### Instructions to follow
Rewrite the data below with every "Open" swapped for "Launch" and all other text left as it is. Leave the pictures out of your version.

[Item-finding records]

-- Start --

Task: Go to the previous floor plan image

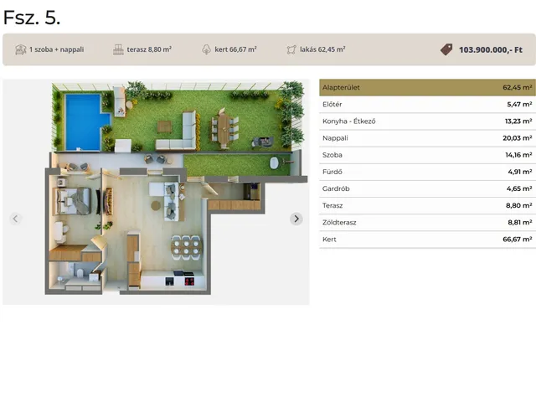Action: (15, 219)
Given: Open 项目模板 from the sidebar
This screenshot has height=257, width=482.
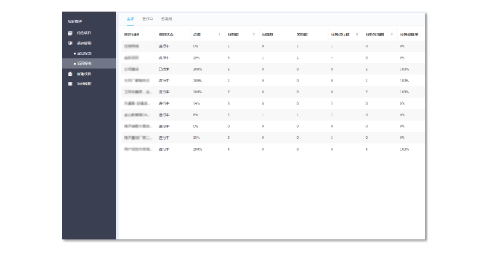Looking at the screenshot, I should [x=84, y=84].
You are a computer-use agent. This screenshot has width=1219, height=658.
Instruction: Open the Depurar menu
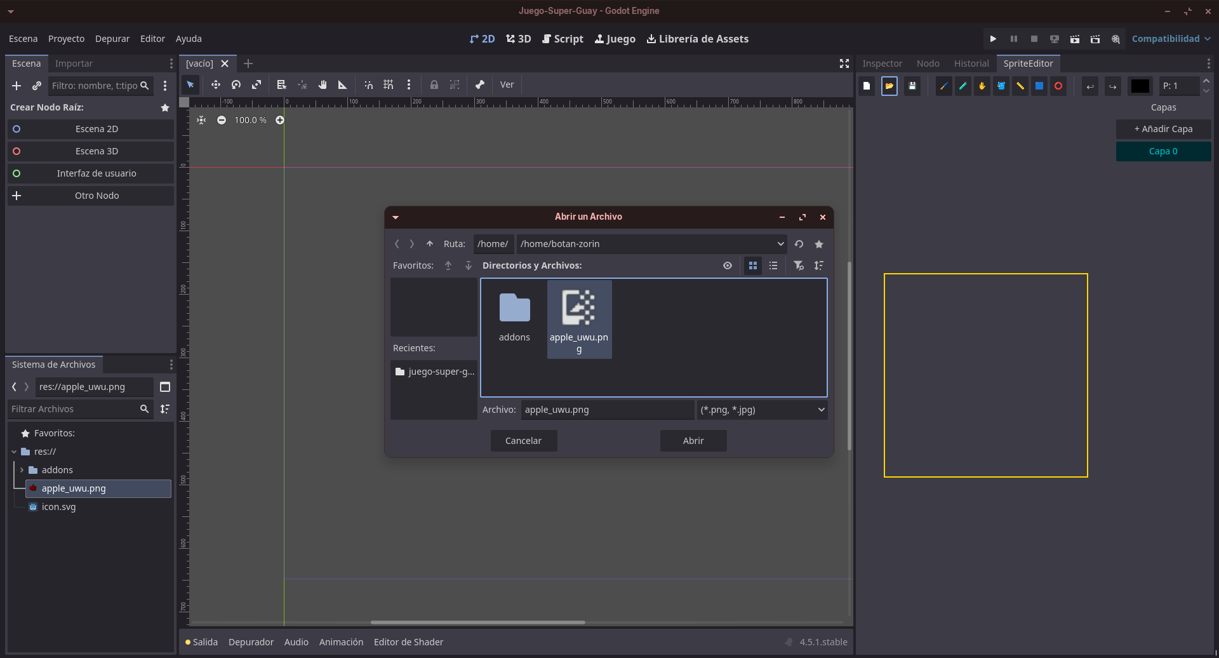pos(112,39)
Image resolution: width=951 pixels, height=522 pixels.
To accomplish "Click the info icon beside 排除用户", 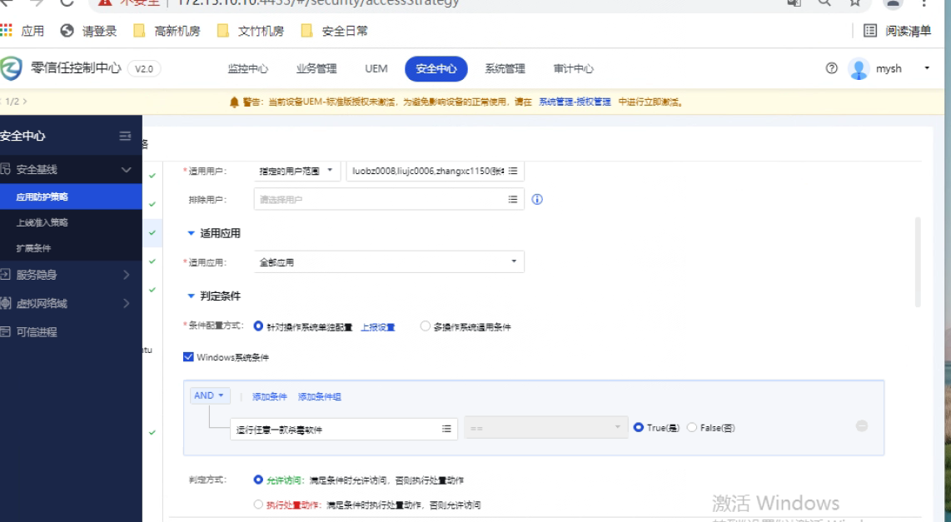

-- End --

### Solution below
Task: Go to the previous floor plan image

Action: (15, 219)
Given: Launch 项目模板 from the sidebar
This screenshot has height=257, width=482.
Looking at the screenshot, I should [x=84, y=84].
You are a computer-use agent. This screenshot has width=1219, height=658.
Instruction: Launch the Depurar menu
pos(112,39)
Image resolution: width=951 pixels, height=522 pixels.
To accomplish "Click the info icon beside 排除用户", 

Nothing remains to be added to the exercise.